In [1]:
import pandas as pd
import numpy as np
import nbimporter
from datetime import datetime, timedelta
import glob
import os
import warnings

warnings.simplefilter(action='ignore', category=FutureWarning)

# 1. Correlation Matrix

## 1.1 Detecting features by high correlation

In [2]:

def correlation_matrix(endresult_df, categorical_columns, cut_off_limit):
    columns_to_keep = [col for col in endresult_df.columns if not any(excl in col for excl in categorical_columns)]

    df_relevant = endresult_df[columns_to_keep]  
    correlation_matrix = df_relevant.corr()
    
    # Set the size of the figure
    plt.figure(figsize=(10, 8))
    
    # Create the heat map
    sns.heatmap(correlation_matrix, annot=True, cmap='coolwarm', fmt='.2f', linewidths=0.5)
    
    # Add a title
    plt.title('Correlation Matrix Heatmap')
    
    # Show the plot
    plt.show()
    
    target_column = "Gesamt (Netzlast) [MWh] Originalauflösungen"
    
    columns_to_drop = correlation_matrix.index[abs(correlation_matrix[target_column]) < cut_off_limit].tolist()
    
    # Drop those columns from df_relevant
    df_filtered = df_relevant.drop(columns=columns_to_drop)
    #print(df_filtered)
    # If you want to replot the correlation matrix for the filtered dataframe
    filtered_correlation_matrix = df_filtered.corr()
    
    plt.figure(figsize=(10, 8))
    
    # Create the heatmap
    sns.heatmap(filtered_correlation_matrix, annot=True, cmap='coolwarm', fmt='.2f', linewidths=0.5)
    
    # Add a title
    plt.title('Filtered Correlation Matrix Heatmap')
    
    # Show the plot
    plt.show()

    df_end = endresult_df.drop(columns=columns_to_drop)
    return df_end

## 1.2 Reducing dimensionality

In [5]:
# Set the correlation threshold
#correlation_threshold = 0.8  # Adjust this threshold as needed
def reducing_dimensionality(df, correlation_threshhold,categorical_columns):
# Calculate the correlation matrix
    columns_to_keep = [col for col in df.columns if not any(excl in col for excl in categorical_columns)]
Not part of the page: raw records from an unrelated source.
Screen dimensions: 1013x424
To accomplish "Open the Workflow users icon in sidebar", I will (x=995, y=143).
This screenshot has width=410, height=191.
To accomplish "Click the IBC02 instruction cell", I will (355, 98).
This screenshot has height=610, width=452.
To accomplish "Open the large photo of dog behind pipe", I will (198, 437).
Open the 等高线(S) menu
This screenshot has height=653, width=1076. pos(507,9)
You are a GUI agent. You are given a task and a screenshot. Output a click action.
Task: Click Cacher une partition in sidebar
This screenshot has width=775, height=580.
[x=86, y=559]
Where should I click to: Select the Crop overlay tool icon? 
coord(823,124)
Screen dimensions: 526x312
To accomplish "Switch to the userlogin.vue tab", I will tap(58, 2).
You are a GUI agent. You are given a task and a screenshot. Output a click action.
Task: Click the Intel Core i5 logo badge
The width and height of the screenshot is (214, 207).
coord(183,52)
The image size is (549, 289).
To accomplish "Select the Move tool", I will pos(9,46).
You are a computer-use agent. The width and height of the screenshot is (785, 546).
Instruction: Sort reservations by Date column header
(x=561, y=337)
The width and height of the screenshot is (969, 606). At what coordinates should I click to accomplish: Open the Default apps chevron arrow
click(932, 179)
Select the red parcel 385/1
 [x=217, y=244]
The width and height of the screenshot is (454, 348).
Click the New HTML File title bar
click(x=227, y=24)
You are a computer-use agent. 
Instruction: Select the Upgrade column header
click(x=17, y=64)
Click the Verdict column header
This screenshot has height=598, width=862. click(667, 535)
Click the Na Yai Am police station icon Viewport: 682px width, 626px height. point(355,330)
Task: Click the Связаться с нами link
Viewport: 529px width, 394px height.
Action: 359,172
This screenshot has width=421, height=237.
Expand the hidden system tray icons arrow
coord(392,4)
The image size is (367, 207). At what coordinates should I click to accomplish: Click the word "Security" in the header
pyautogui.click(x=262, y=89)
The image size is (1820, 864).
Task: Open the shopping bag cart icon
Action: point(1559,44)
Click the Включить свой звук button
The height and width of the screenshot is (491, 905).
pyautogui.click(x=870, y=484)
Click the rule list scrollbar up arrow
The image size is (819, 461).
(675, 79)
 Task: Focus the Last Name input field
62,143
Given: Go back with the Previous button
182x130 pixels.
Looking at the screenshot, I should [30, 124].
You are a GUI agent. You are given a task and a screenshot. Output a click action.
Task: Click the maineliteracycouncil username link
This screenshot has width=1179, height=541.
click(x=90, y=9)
    df_filtered = df[columns_to_keep]
    correlation_matrix = df_filtered.corr().abs()
    
    # Create a boolean mask to identify the upper triangle of the correlation matrix
    upper_triangle_mask = np.triu(np.ones(correlation_matrix.shape), k=1).astype(bool)
    
    # Find the pairs of columns with correlation above the threshold
    high_correlation_pairs = [(correlation_matrix.columns[i], correlation_matrix.columns[j])
                              for i, j in zip(*np.where(correlation_matrix > correlation_threshold))
                              if upper_triangle_mask[i, j]]
    
    # Identify the columns to drop
    columns_to_drop = set([pair[1] for pair in high_correlation_pairs])
    
    # Drop the highly correlated columns
    df_reduced = df_filtered.drop(columns=columns_to_drop)
    
    # If you want to replot the correlation matrix for the reduced dataframe
    reduced_correlation_matrix = df_reduced.corr()
    
    # Set the size of the figure
    plt.figure(figsize=(10, 8))
    
    # Create the heatmap
    sns.heatmap(reduced_correlation_matrix, annot=True, cmap='coolwarm', fmt='.2f', linewidths=0.5)
    
    # Add a title
    plt.title('Reduced Correlation Matrix Heatmap')
    
    # Show the plot
    plt.show()

    df_end = df.drop(columns=columns_to_drop)
    print(df_end)
    return df_end

# 2. Encoding categorical data

## 2.1 Ordinal encoding

In [6]:
def ranking_countries_by_viewership(football_dic_copy):
    football_match = []
    for key, match_set in football_dic_copy.items():
        
        match_set["Land1"] = match_set["Land1"].str.strip()
        match_set["Land2"] = match_set["Land2"].str.strip()
        try:
            match_set["Einschaltquote (Deutschland)"] = match_set["Einschaltquote (Deutschland)"].str.strip(" Mio.")
            match_set["Einschaltquote (Deutschland)"] =  match_set["Einschaltquote (Deutschland)"].str.replace(',', '.', regex=False)
        
            match_set["Einschaltquote (Deutschland)"] = pd.to_numeric(match_set["Einschaltquote (Deutschland)"], errors='coerce')
        
            football_match.append(match_set)
        except:
            pass
        # Flatten the DataFrame by melting it, so each country gets its own row
    
    #print(football_match)
    result_df = pd.concat(football_match, ignore_index = True)
    
    df_melted = pd.melt(result_df, id_vars=["Einschaltquote (Deutschland)"], value_vars=["Land1", "Land2"],
                    var_name='country_position', value_name='country')
    
    # Group by country and sum the views
    country_views = df_melted.groupby('country')["Einschaltquote (Deutschland)"].sum().reset_index()
    
    # Rank the countries by total views
    view_df = country_views.sort_values(by="Einschaltquote (Deutschland)", ascending=False).reset_index(drop = True)
    view_df["Rank"] = view_df.index + 1
    #print(view_df)
    
    # Create a dictionary mapping country names to their ranks
    country_to_rank = dict(zip(view_df['country'], view_df['Rank']))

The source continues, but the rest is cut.